Tuesday, December 22, 2009

When God rants back at you

Sent an email out to some of my prayer sisters tonight crying out in anger and frustration, but of course it didn't make anything better. Have you ever noticed that when you vent in righteous anger, the kind where you actually have a legitimate gripe, you tend to feel a sense of release and the ability to look at things more objectively? It's kind of like a pressure release valve. But, when you vent in pettiness all you do is make yourself more angry, more frustrated, more sad. Yup, that was me tonight. I ended up sitting with the Bible in front of me and it opened to Deuteronomy, right where I had highlighted some verses awhile back. God decided to send some venting right back at me.
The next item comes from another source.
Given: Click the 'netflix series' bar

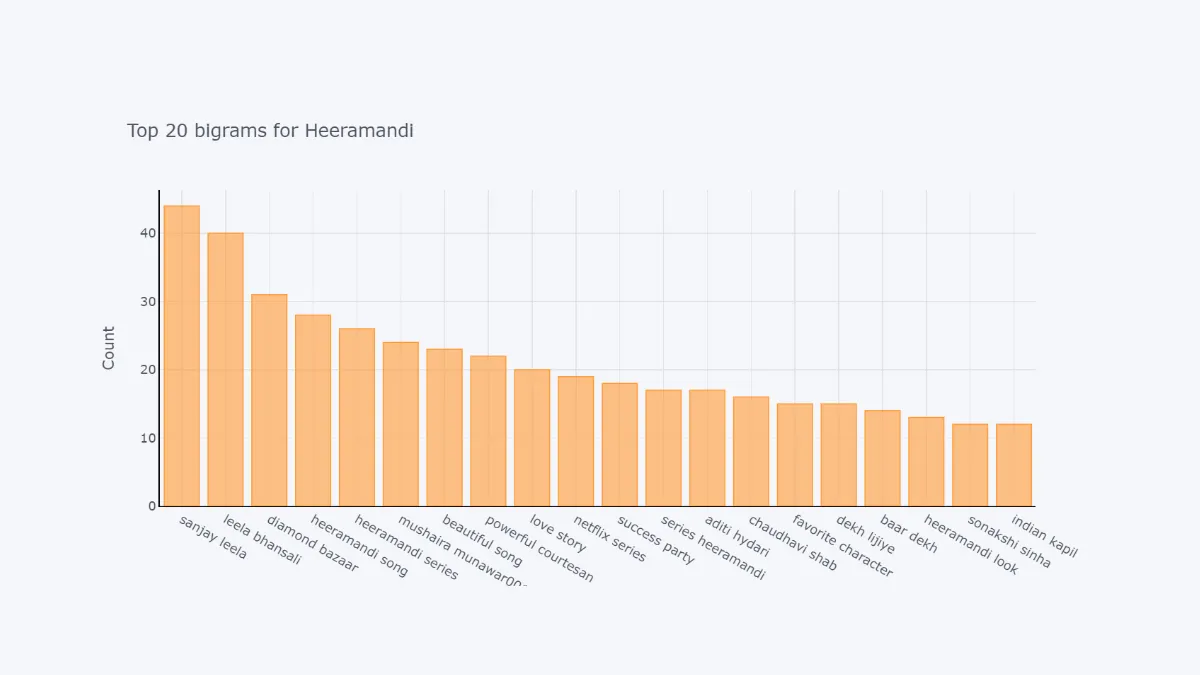Looking at the screenshot, I should [576, 441].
Over and over these words kept popping out...


Deut. 6: 5 Love the LORD your God with all your heart and with all your soul and with all your strength.

Deut. 7: 9 Know therefore that the LORD your God is God; he is the faithful God, keeping his covenant of love to a thousand generations of those who love him and keep his commandments.

Deut. 7: 12-14 If you pay attention to these laws and are careful to follow them, then the LORD your God will keep his covenant of love with you, as he swore to your forefathers. He will love you and bless you and increase your numbers. He will bless the fruit of your womb, the crops of your land... You will be blessed more than any other people; none of your men or women will be childless, nor any of your livestock without young.

Deut. 10: 12 And now, O Israel, what does the LORD your God ask of you but to fear the LORD your God, to walk in all his ways, to love him, to serve the Lord your God with all your heart and with all your soul.

Deut. 11: 1 Love the LORD your God and keep his requirements, his decrees, his laws and his commands always.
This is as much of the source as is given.